Start of TEXT SECTION
Out of Area Breeders can buy bands for $15.00 each and place them in the loft of their choice. No Limit!


----------



## ERIC K (Mar 29, 2010)

2012 "HRP CLASSIC ONE LOFT RACE :$3000.00 FOR FIRST PLACE BASED ON 300 PAID ENTRIES

SHIPPING DATE MAIN RACE 300 MILES SAT.: 10/2012 RACE DATE: SUN.:10/2012 

RACE STATION and DATE: TBA BASED ON WEATHER- FROM SOUTHERLY COURSE

Rules: entry fee is $100.00 per bird, no limit or 5 birds for $300.00 in which 2 birds will be back-ups. The remaining back-up bird(s) must be paid for prior to the 300 mile main race. Notification will be sent out to the breeder for activation. Make check/mo payable to the HRP Club only and mail to the Loft Manager or the entry fee must accompany the birds when shipped. To reserve your perches: mail your $40.00 perch fee per bird or 5–birds for $175.00 as soon as possible to the Loft Manager. The loft is limited to 300 birds maximum. Perch fees are payable to Marion Cutler and will be used for all expenses such as feed, inoculations, training and shipping of the main race plus two tune-up races; one each from 100 and 200 miles. There will be optional $10.00 pick bird winner take all for the two tune-up races. Correspondence will be via email; updates at regular intervals to keep you updated of your bird’s progress. Important: please include an email address! All correspondence will be via email!
End of TEXT SECTION
WHAT IS ASKED:
A: Answer these from the pigeon race announcement above:
(i) What do out-of-area breeders pay per band?
(ii) What is the maximum number of birds the loft will hold?
(iii) From what distances are the two tune-up races flown?
B: Decide whether each statement agrees with the pigeon race announcement. Answer yes or no and quote the words that settle it.
(i) Perch fees are payable to the HRP Club.
(ii) The entry fee is $100.00 per bird.
(iii) Updates on a bird's progress will be sent by postal mail.
C: Write the next part of the pigeon race announcement, picking up after its final sentence.
Start of PROVIDED DATA
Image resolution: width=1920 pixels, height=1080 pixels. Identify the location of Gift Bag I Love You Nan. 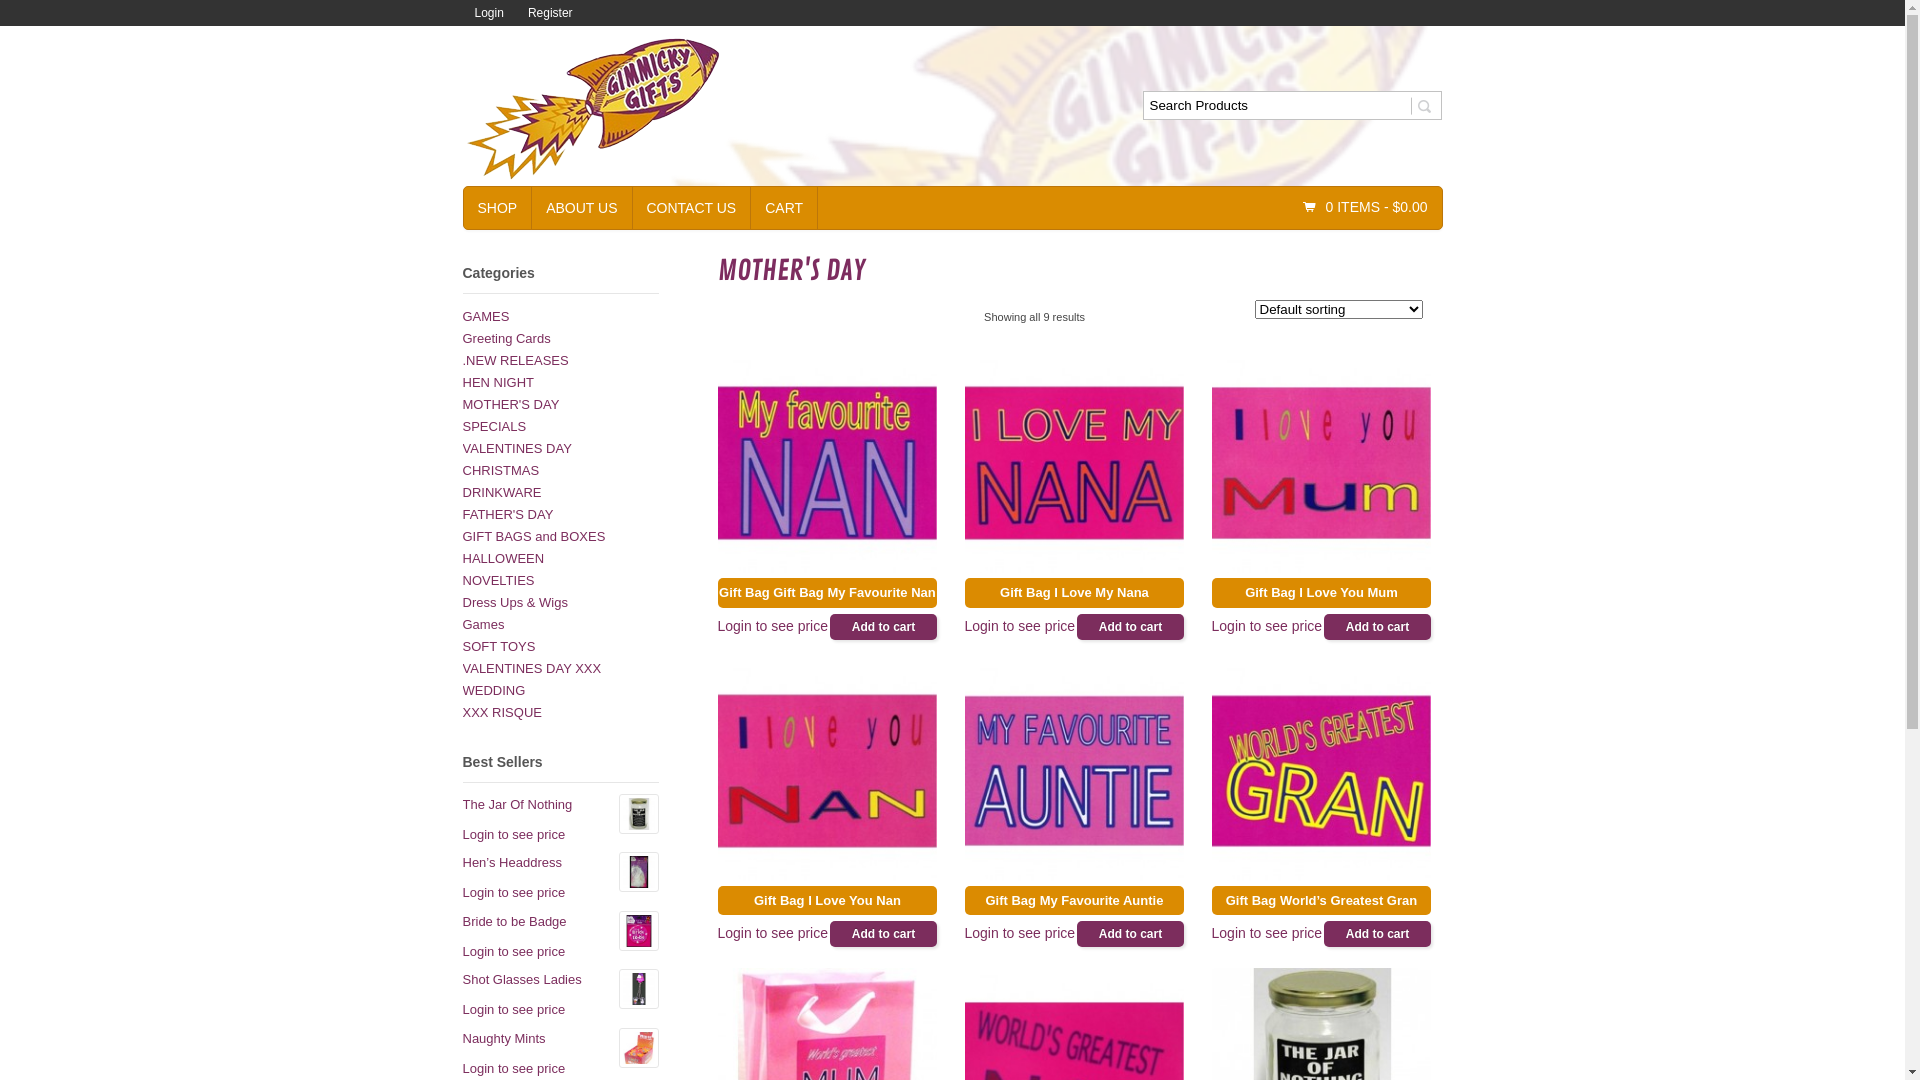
End of PROVIDED DATA
RESULTS OF THE TASKS:
A:
(i) $15.00 each
(ii) 300 birds
(iii) 100 miles and 200 miles

B:
(i) No: "Perch fees are payable to Marion Cutler"
(ii) Yes: "entry fee is $100.00 per bird"
(iii) No: "All correspondence will be via email!"

C:
Capital prizes: will pay 20 places order of clocking with $3000.00 for first place based on 300 paid entries. Remaining prizes will be determined and advertised once race is closed based on actual paid entries. Send birds March 1 through May 31, 2011. Lost, injured or sick/dead birds may be replaced until June 30th. 

There will be a Bird Calcutta, 10-1 Belgium pools and Winner Take All (WTA) pools for the 300 mile main race. Club retains 15% of Capital Prize, Bird Calcutta, WTA and Belgium Pools.

Important please read: birds must be healthy, fully feathered and have not dropped their first flight when received. Use your own bands. The first 20 capital prize winners will be auctioned off with a 50/50 breeder/club split; all other returning birds become the property of the loft manager unless other arrangements are made with him prior to the main race being shipped. All shipping costs are the responsibility of the auction bid winner, if applicable. 

Ship or deliver all birds to Marion Cutler: the “Loft Manager” to the address listed below:
22077 Haynes Lane
Carrollton, Va. 23314

For additional information contact: Marion Cutler-Loft Manager at (757) 357-4682 or Steve Jenkins-Race Chairman at (757) 353-9316 or email: [email protected].

THE RACE WILL BE FLOWN UNDER AU RULES BUT ALL DECISIONS OF THE HRP CLUB MEMBERS WILL BE FINAL.


You must be a member of the AU, IF or CU and at least 18 years of age to enter.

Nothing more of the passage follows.